Risk of post-procedural bleeding in children on intravenous fish oil.

Autor: Nandivada P; Vascular Biology Program and the Department of Surgery, Boston Children's Hospital, Boston, MA, USA., Anez-Bustillos L; Vascular Biology Program and the Department of Surgery, Boston Children's Hospital, Boston, MA, USA., O'Loughlin AA; Vascular Biology Program and the Department of Surgery, Boston Children's Hospital, Boston, MA, USA., Mitchell PD; Clinical Research Center, Biostatistics Core, Boston Children's Hospital, Boston, MA, USA., Baker MA; Vascular Biology Program and the Department of Surgery, Boston Children's Hospital, Boston, MA, USA., Dao DT; Vascular Biology Program and the Department of Surgery, Boston Children's Hospital, Boston, MA, USA., Fell GL; Vascular Biology Program and the Department of Surgery, Boston Children's Hospital, Boston, MA, USA., Potemkin AK; Vascular Biology Program and the Department of Surgery, Boston Children's Hospital, Boston, MA, USA., Gura KM; Department of Pharmacy, Boston Children's Hospital, Boston, MA, USA., Neufeld EJ; Dana-Farber/Boston Children's Cancer and Blood Disorders Center, Boston, MA, USA., Puder M; Vascular Biology Program and the Department of Surgery, Boston Children's Hospital, Boston, MA, USA. Electronic address: mark.puder@childrens.harvard.edu.
Jazyk: angličtina
Zdroj: American journal of surgery [Am J Surg] 2017 Oct; Vol. 214 (4), pp. 733-737. Date of Electronic Publication: 2016 Dec 01.

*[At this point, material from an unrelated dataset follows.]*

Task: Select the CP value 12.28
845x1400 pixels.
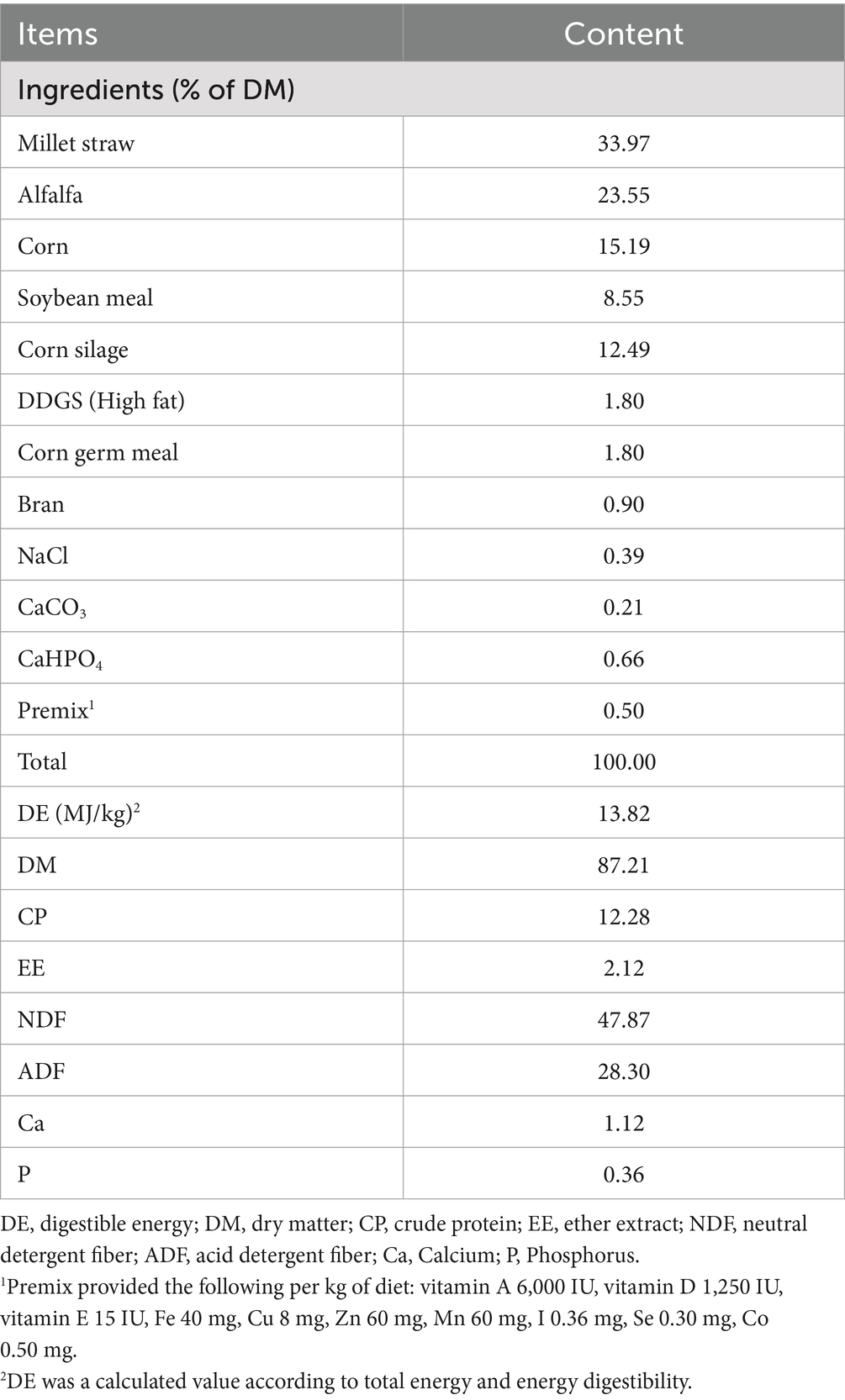Action: click(x=623, y=917)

DOI: 10.1016/j.amjsurg.2016.10.026
Abstrakt: Background: Intestinal failure-associated liver disease (IFALD) can be treated with parenteral fish oil (FO) monotherapy, but practitioners have raised concerns about a potential bleeding risk. This study aims to describe the incidence of clinically significant post-procedural bleeding (CSPPB) in children receiving FO monotherapy.
Methods: A retrospective chart review was performed on patients at our institution treated with intravenous FO for IFALD. CSPPB was defined as bleeding leading to re-operation, transfer to the intensive care unit, re-admission, or death, up to one month after any invasive procedure.
Results: From 244 patients reviewed, 183 underwent ≥1 invasive procedure(s) (n = 732). Five (0.68%, 95% CI 0.22-1.59%) procedures resulted in CSPPB. FO therapy was never interrupted. No deaths due to bleeding occurred.
Conclusions: Findings suggest that FO therapy is safe, with a CSPPB risk no greater than that reported in the general population. O3FA should not be held in preparation for procedures or in the event of bleeding.